Type of Visa Categories and Exit Tax from Japan
Let’s put the 100-million-yen threshold aside.
Residents subject to this tax are those with a domicile or residence in Japan for more than five years within ten years before leaving Japan, excluding the duration of staying in Japan under visa categories listed in the Attached Table 1 of the Immigration Control and Refugee Recognition Act.
The point here is the latter part.
The law defines visa categories based on status of activity or residence status, as shown in Tables 1 and 2.
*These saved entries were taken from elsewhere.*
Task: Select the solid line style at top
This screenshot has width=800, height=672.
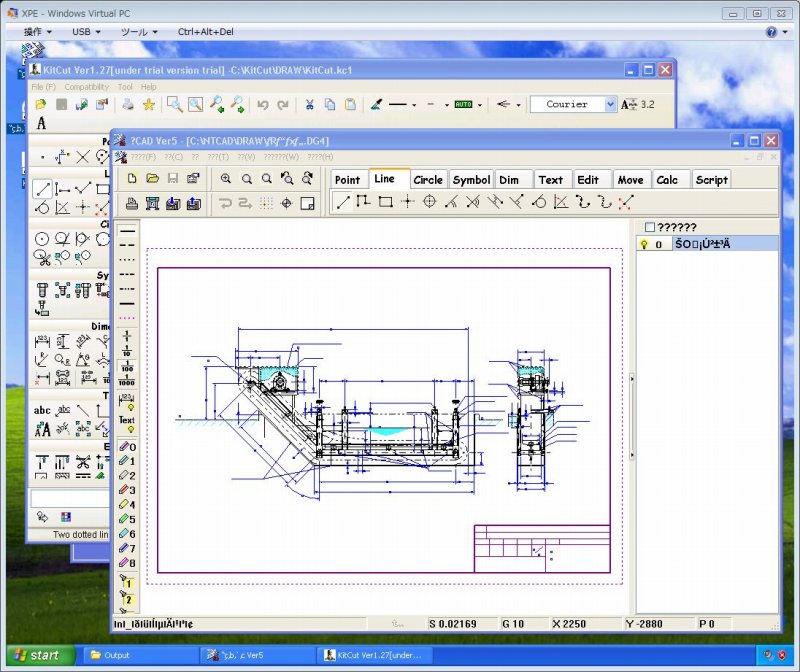Action: [x=127, y=231]
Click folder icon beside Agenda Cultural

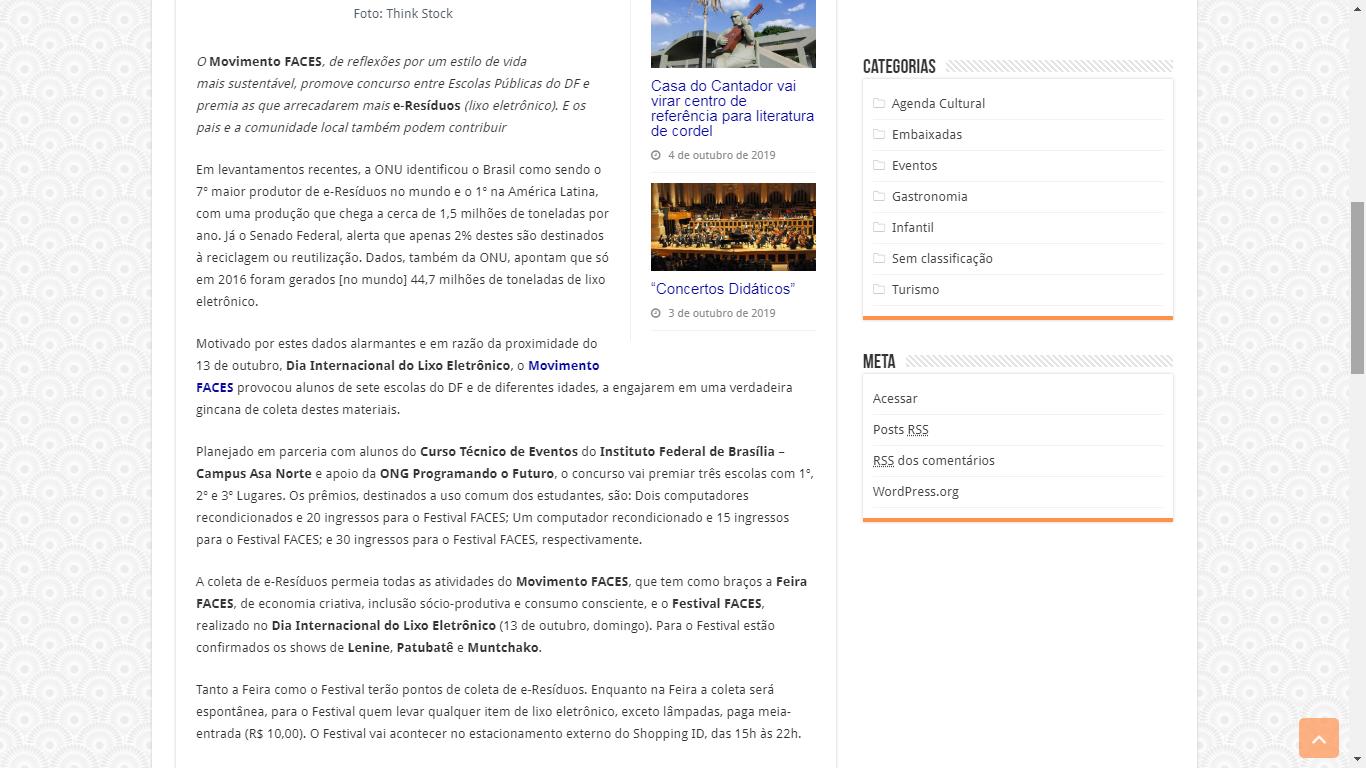pos(879,103)
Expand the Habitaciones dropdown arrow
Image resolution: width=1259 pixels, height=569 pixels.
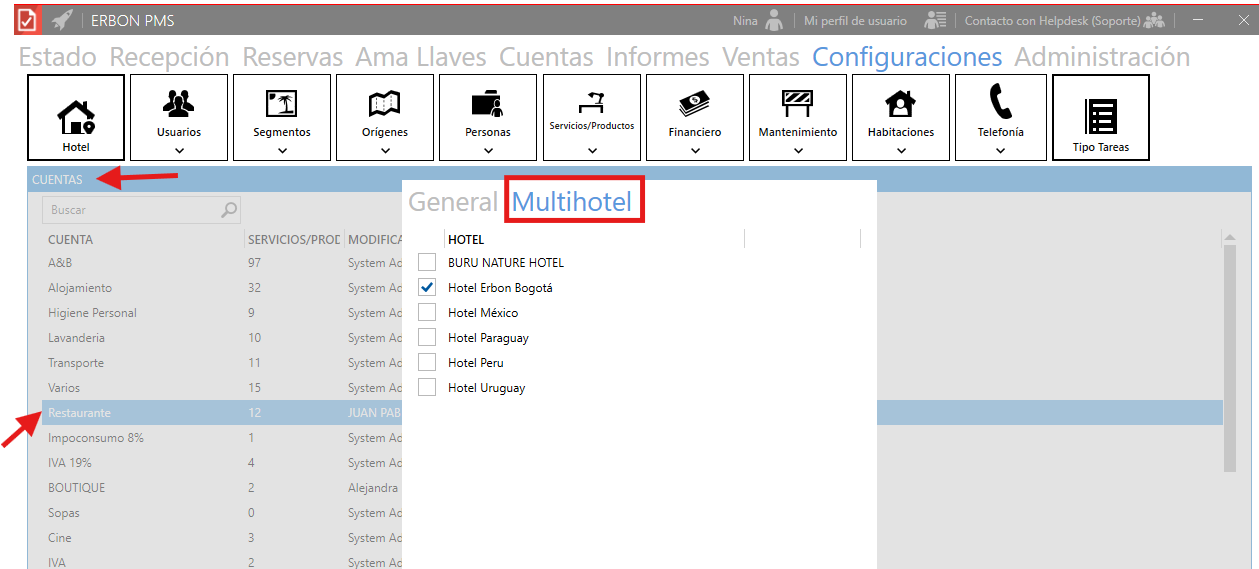point(901,151)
◯ Status of residence list
［Table 1：status of activity］
|Employment Qualification, etc||Diplomacy, Official, Professor, Highly Skilled Professional, Business Manager, Medical Services, Researcher, Specified Skilled Worker, Technical Intern Training, etc.|
|non-working status, etc||Cultural activities, Temporary Visitor, Student, Trainee, Dependent|
［Table 2：residence status］
|Long-Term Resident,Spouse or Child of Japanese National,Spouse or Child of Permanent Resident,Long-Term Resident|
Let‘s assume a foreign national, Mr. A, who renews his residency status listed in Appendix 1 and continues living in Japan.
His stay does not count towards the period of domicile or residence in Japan for this tax purposes.
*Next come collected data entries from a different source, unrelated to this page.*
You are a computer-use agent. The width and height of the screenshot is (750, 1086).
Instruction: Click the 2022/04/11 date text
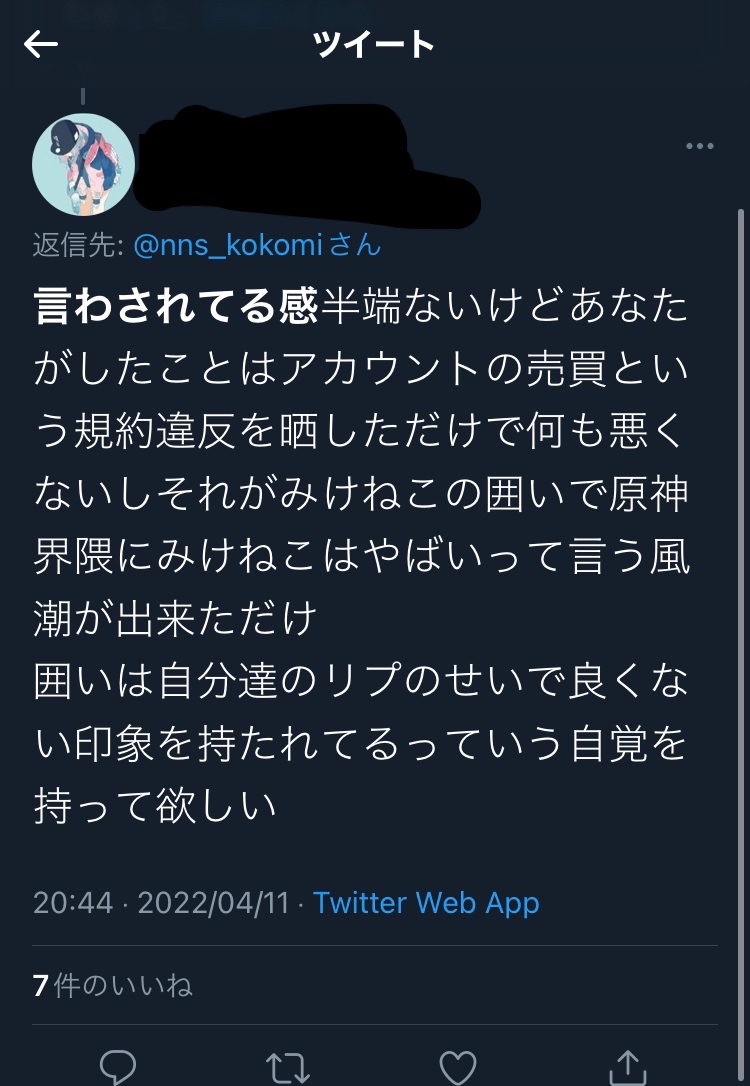tap(213, 903)
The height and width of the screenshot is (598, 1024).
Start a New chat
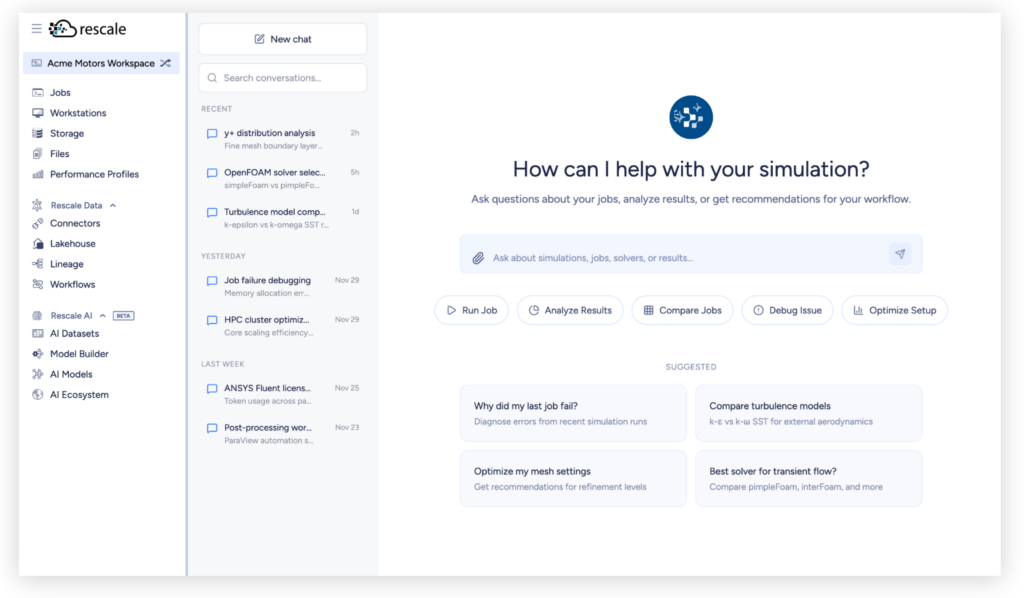click(282, 39)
Next, let's consider this scenario: Mr. A can become a "Long-Term Resident" in Table 2 when his residency in Table 1 expires or if he marries a Japanese national and becomes a "Spouse of Japanese National."
In either case, the duration of his stay in Japan with visa status in Table 2 shall be counted as the period of having a domicile or residence in Japan.
So, if he has lived in Japan for over five years in the past ten years, he will be taxed unless the total value of his related assets is less than 100 million yen.
Note: If a person's residence status was listed in Appended Table 2 before June 30, 2015, that time will not count towards their residency in Japan.
It was before the implementation of this taxation.
Additional information about the Exit Tax from Japan
Individuals leaving Japan and subject to taxation can defer tax payments for up to 5 or 10 years under certain circumstances.
They must appoint a tax representative in Japan and provide a collateral deposit to cover tax liabilities.
If they return to Japan within five years (or ten years in some cases) after moving out, they can cancel taxation on qualified assets they still hold.
In addition, individuals under the tax deferral can receive foreign tax credits in Japan if they sell securities and pay income tax in the country they moved to.
However, I will not elaborate on the specifics of these topics at this time.
At the end
Thank you for reading until the end.
It would be helpful to have online procedures for residency status applications, including permanent residence visas（I wonder how much support there is in languages other than Japanese）.
On the other hand, there seems to be little information about how a foreign national's choice of residency status impacts their taxes.
In a future opportunity, I would also like to discuss how it affects inheritance tax.